AIM OF THE EXERCISE: Gather every line of the records below that contains the word "This", matching case exactly.

Records for locating displayed items:

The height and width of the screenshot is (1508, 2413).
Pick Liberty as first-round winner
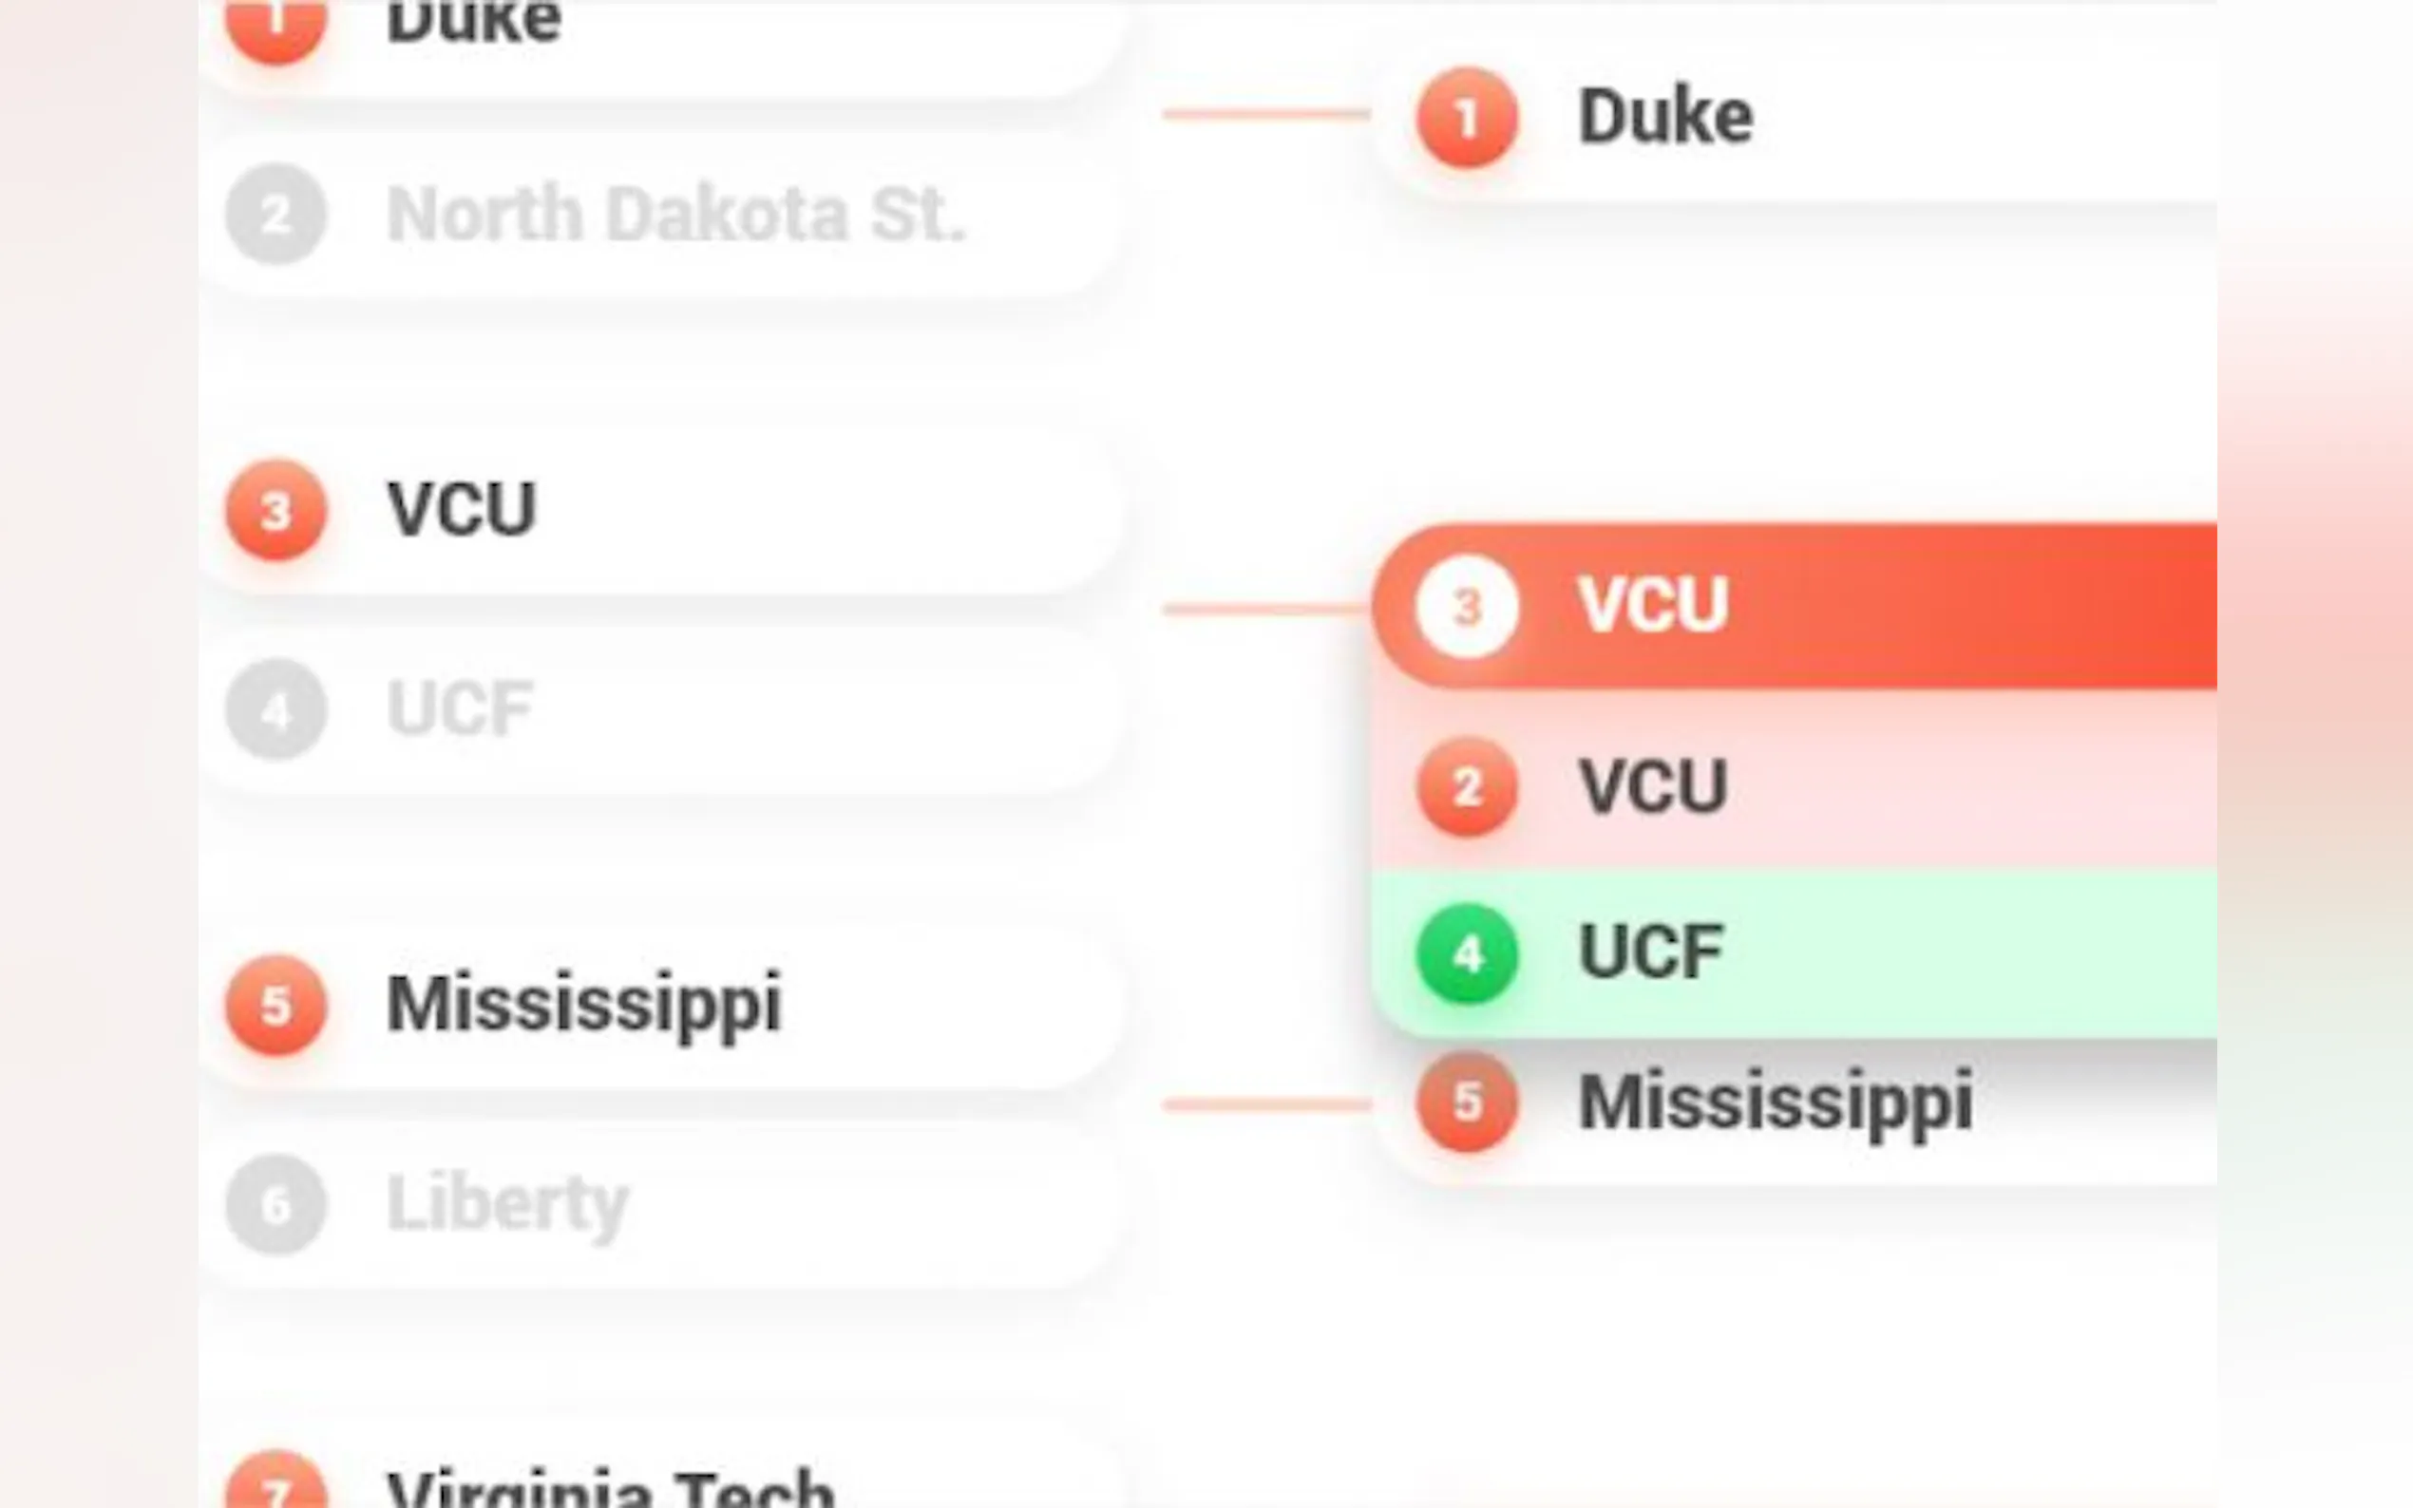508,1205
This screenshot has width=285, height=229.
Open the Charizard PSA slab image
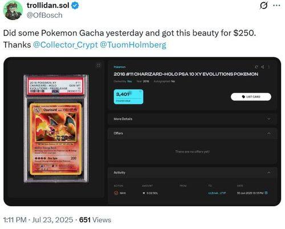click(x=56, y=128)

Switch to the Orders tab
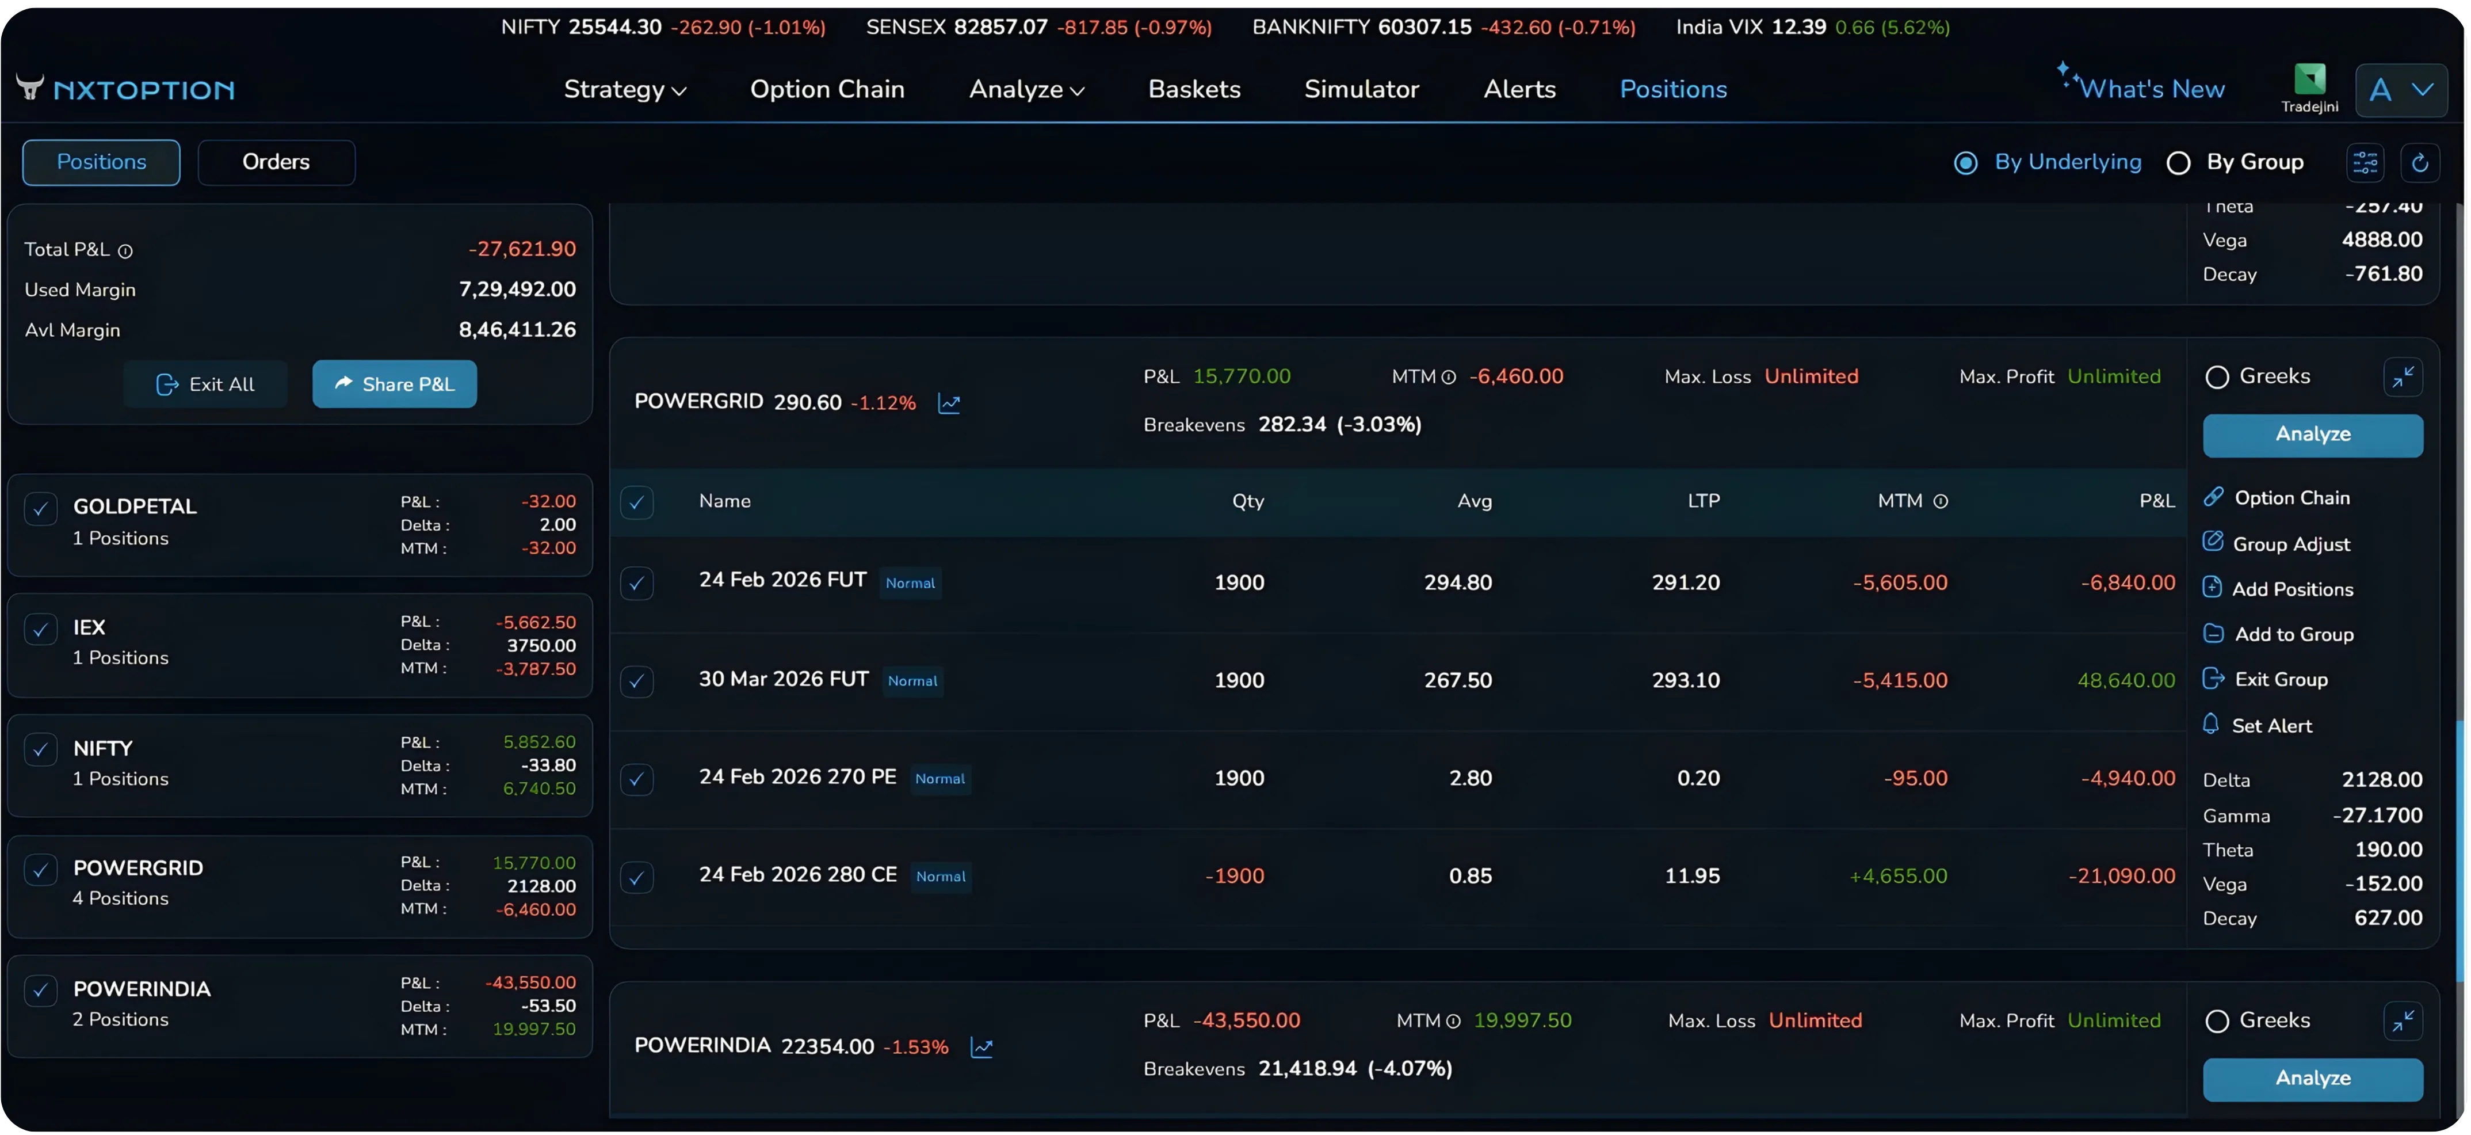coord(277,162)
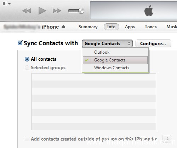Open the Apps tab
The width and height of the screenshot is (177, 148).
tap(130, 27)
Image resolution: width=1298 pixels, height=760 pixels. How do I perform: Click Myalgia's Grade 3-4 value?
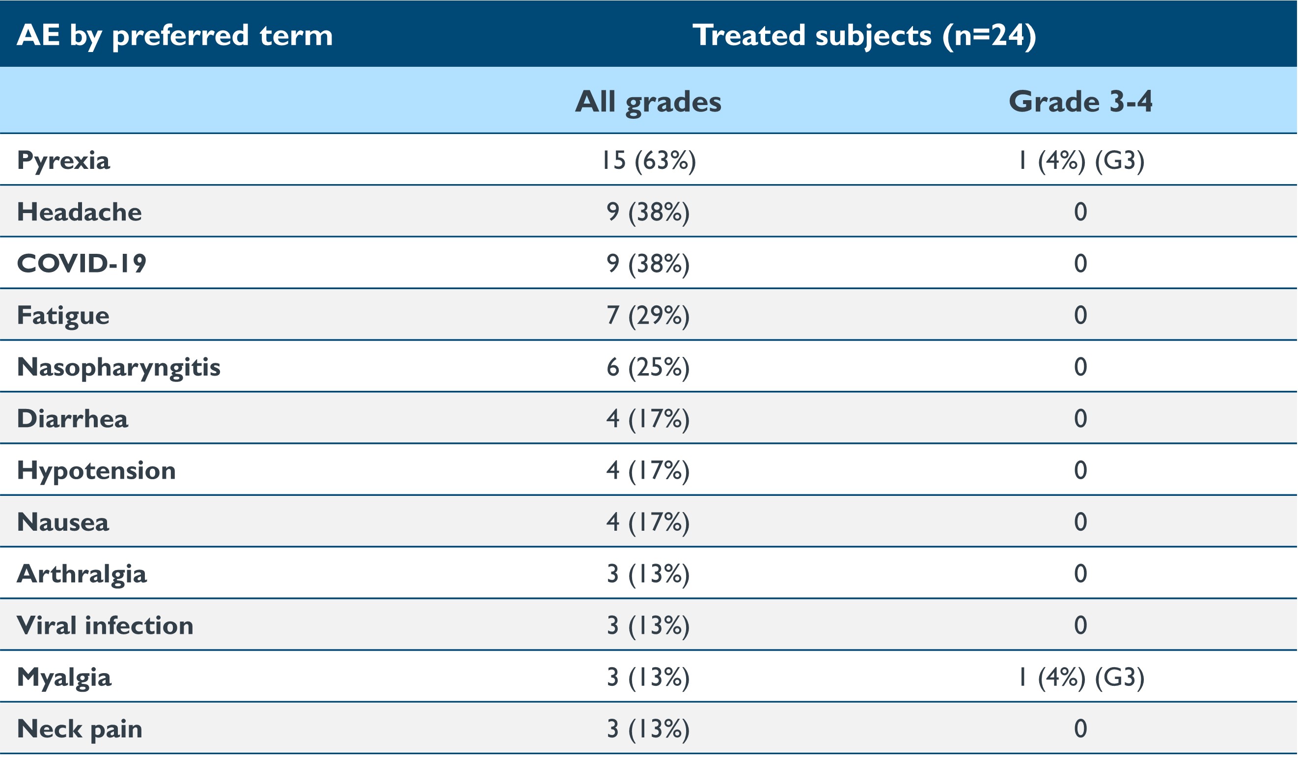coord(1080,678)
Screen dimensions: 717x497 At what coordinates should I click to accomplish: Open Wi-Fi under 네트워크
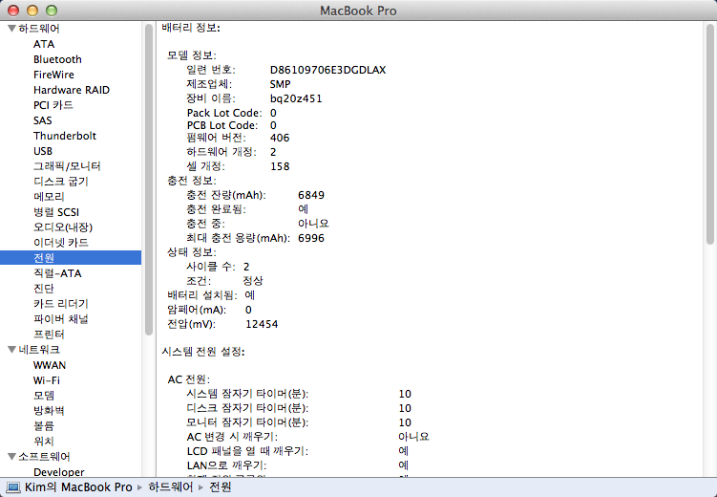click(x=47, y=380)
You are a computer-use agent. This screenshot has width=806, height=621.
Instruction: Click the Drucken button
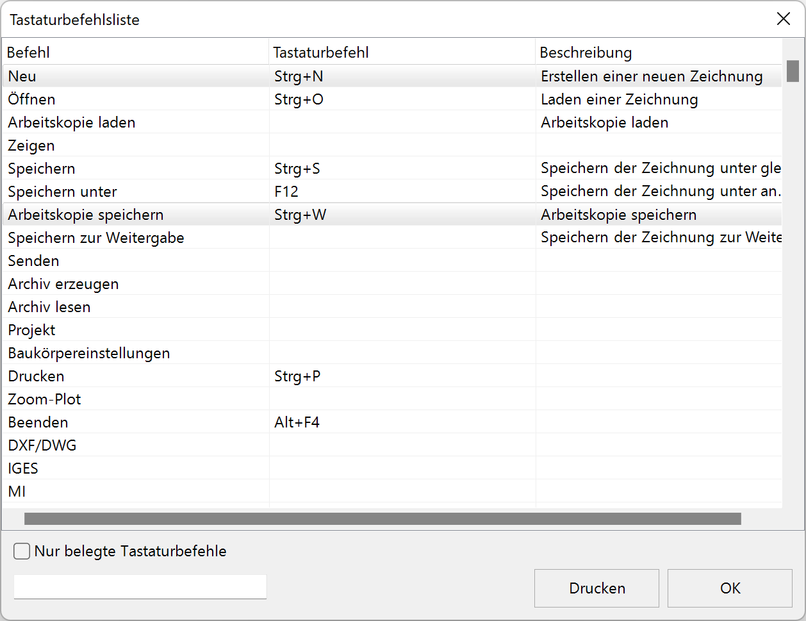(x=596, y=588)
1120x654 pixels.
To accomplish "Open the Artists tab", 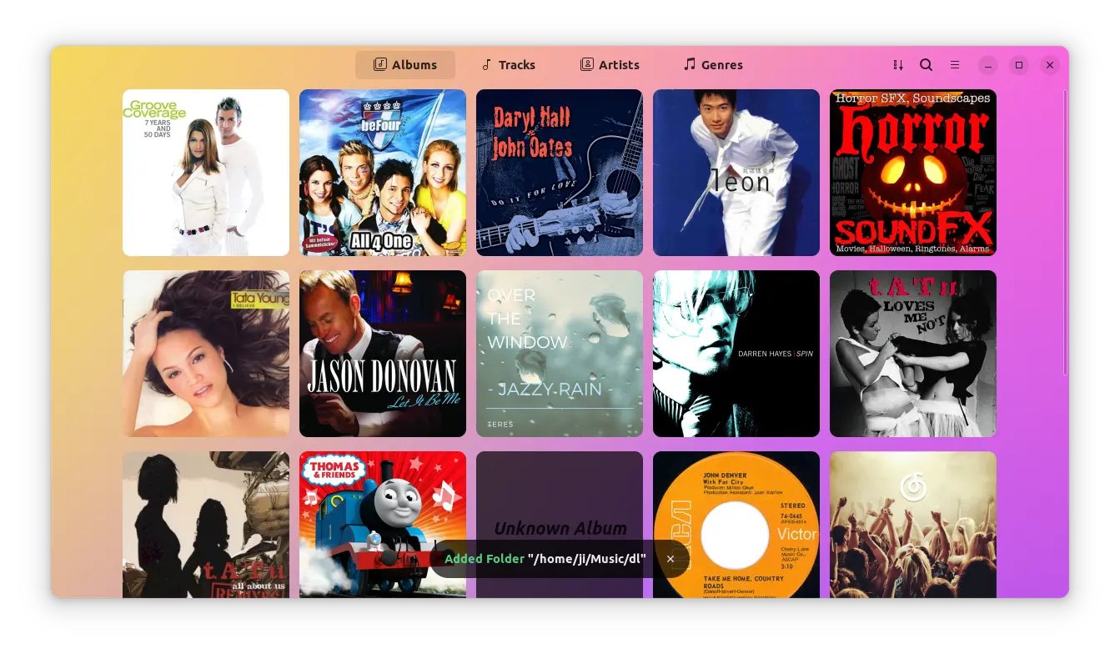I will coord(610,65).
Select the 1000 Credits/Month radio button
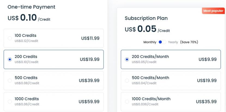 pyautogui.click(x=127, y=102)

FULL ANSWER:
This screenshot has width=285, height=229.
You are a computer-use agent. This screenshot has width=806, height=621.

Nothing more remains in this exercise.